Please pull out each line of the data below that contains the string "screenshot" and copy those lines unchanged.

* GIVEN RECORDS
• • • • •
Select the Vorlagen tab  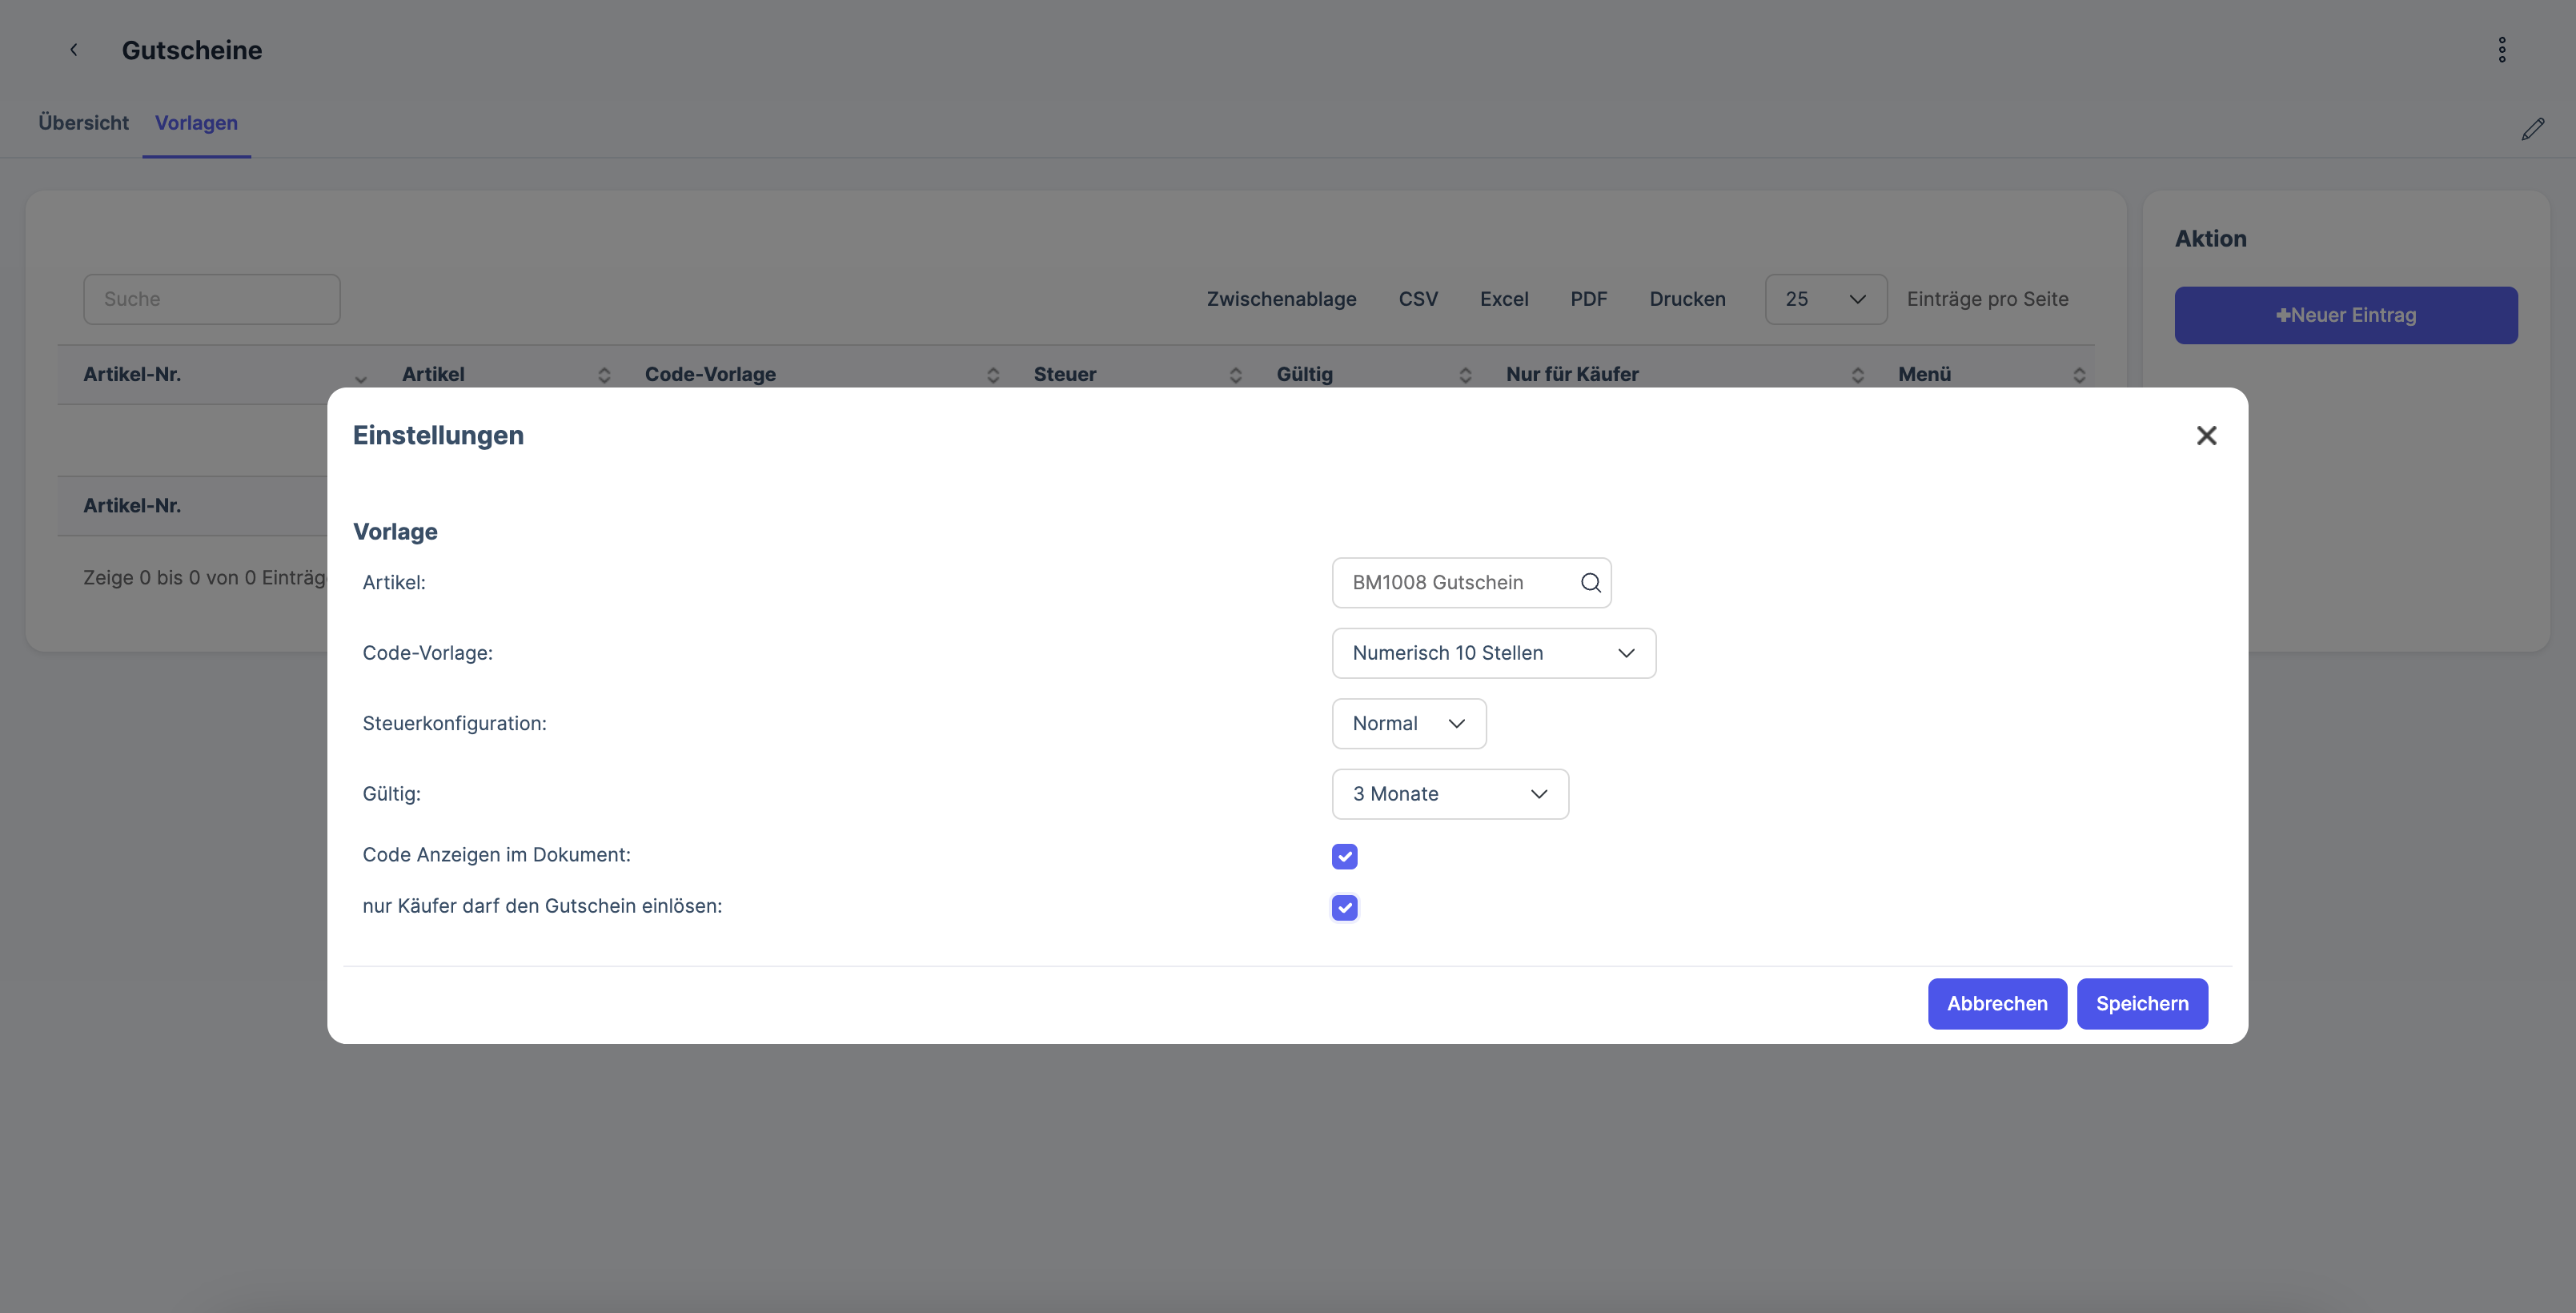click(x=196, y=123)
• • • • •
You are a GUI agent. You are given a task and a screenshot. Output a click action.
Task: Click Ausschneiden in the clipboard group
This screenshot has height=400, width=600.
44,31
• • • • •
* REPLY TO THE TASK
You are a GUI agent. You are given a task and a screenshot. Output a click action.
This screenshot has height=400, width=600.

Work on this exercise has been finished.